As Singapore is a city-state with not much land area, it is not particularly rich in natural resources. Natural resources in Singapore can be categorized into nonrenewable resources, renewable resources and water resources. The conservation and management of water resource has been a huge challenge for countries across the globe. In a country like Singapore, where land is at a premium, the use of land to conserve water has to be integrated with the use of land for socio economic growth. Water itself being a scarce resource, has to be used judiciously. Singapore has come up with an efficient water management policy, to ensure sustainability of water resources over a period of time. The Government in Singapore has taken initiatives by investing in infrastructure, upgrading technology, devising water management strategies to manage water resource.
The Government has identified five challenges in managing water resource in Singapore effectively. They are:
- Safeguarding water resources.
- Processing cost effective, safe drinking water.
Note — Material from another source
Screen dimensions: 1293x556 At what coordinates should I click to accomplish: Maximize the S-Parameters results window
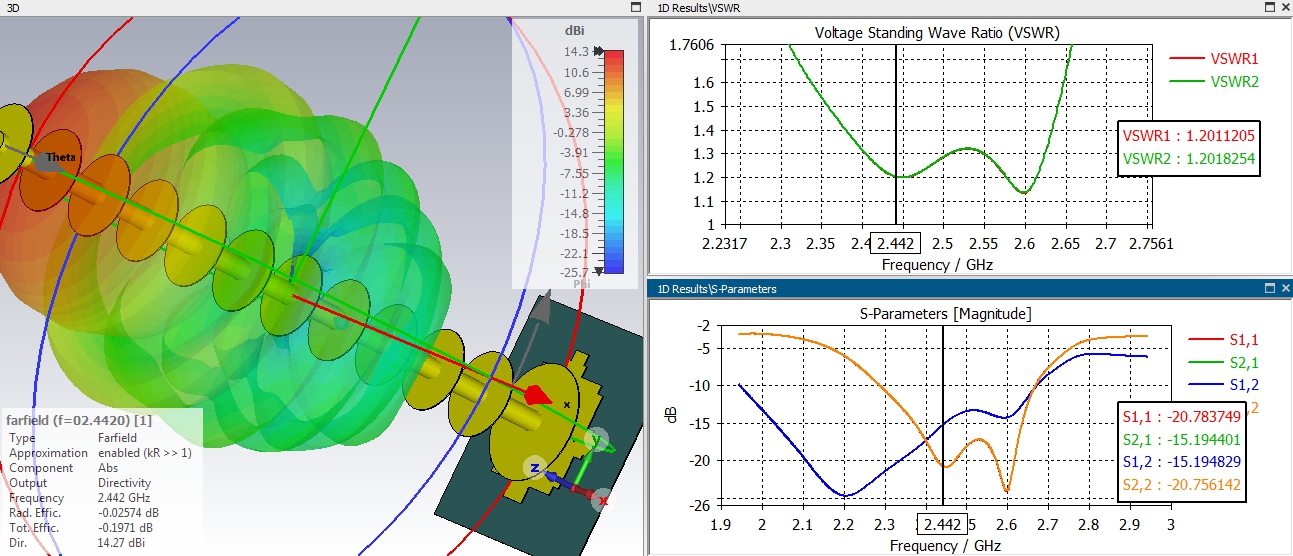1270,288
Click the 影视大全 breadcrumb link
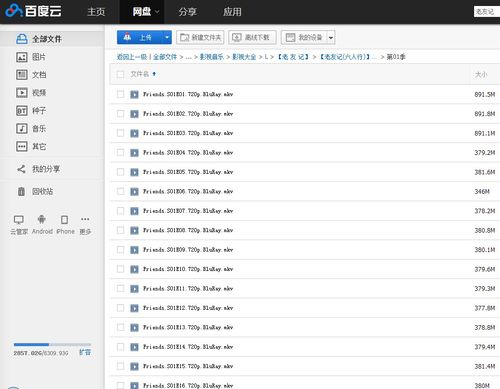Screen dimensions: 500x389 point(244,57)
- Keeping loses in water supply system to a minimum.
- Water conservation.
- Closing the water loop.
The Government in Singapore has also taken initiative to manage its nonrenewable and renewable resource.
Nonrenewable Resources in Singapore
Natural resource, such as coal, oil, or natural gas, which takes millions of years to form naturally and therefore, cannot be replaced once it is consumed. Fossil fuels like coal, oil, and gas generate a considerable amount of energy when they are burnt (the process of combustion). Non-renewable resources have high carbon content because their origin lies in the photosynthetic activity of plants millions of years ago.
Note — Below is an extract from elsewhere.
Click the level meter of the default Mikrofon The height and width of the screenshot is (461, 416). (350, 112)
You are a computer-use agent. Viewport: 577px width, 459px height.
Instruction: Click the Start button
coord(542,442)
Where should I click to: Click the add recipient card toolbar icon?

Singapore has very limited non renewable resources. The economy is dependent on oil and natural gas imports. Singapore took a conscious decision to move from fuel oil to natural gas in 2001.Currently natural gas accounts for 80 per cent of the electricity generation.
Renewable Resources in Singapore
A substance of economic value that can be replaced or replenished in the same amount or less time as it takes to draw the supply down. Renewable resources have become a focal point of the environmental movement, both politically and economically. Energy obtained from renewable resources puts much less strain on the limited supply of fossil fuels (non-renewable resources).To cope up with the increasing demand for energy in Singapore, the Government has taken initiative in developing the technology for using renewable energy in Singapore.
Singapore has relied on the use of bio mass as a source of renewable energy. Biomass energy is the utilization of energy stored in organic matter. Examples of biomass include wood, leaves, animal waste, crops, bones, and scales. Put another way, biomass is stored solar energy that can be converted to electricity or fuel.
Singapore again has tremendous potential to tap solar energy, being situated in the equatorial belt. But the country has to find a solution to the problem of lack of availability of land, if it has to truly leverage on its solar energy potential.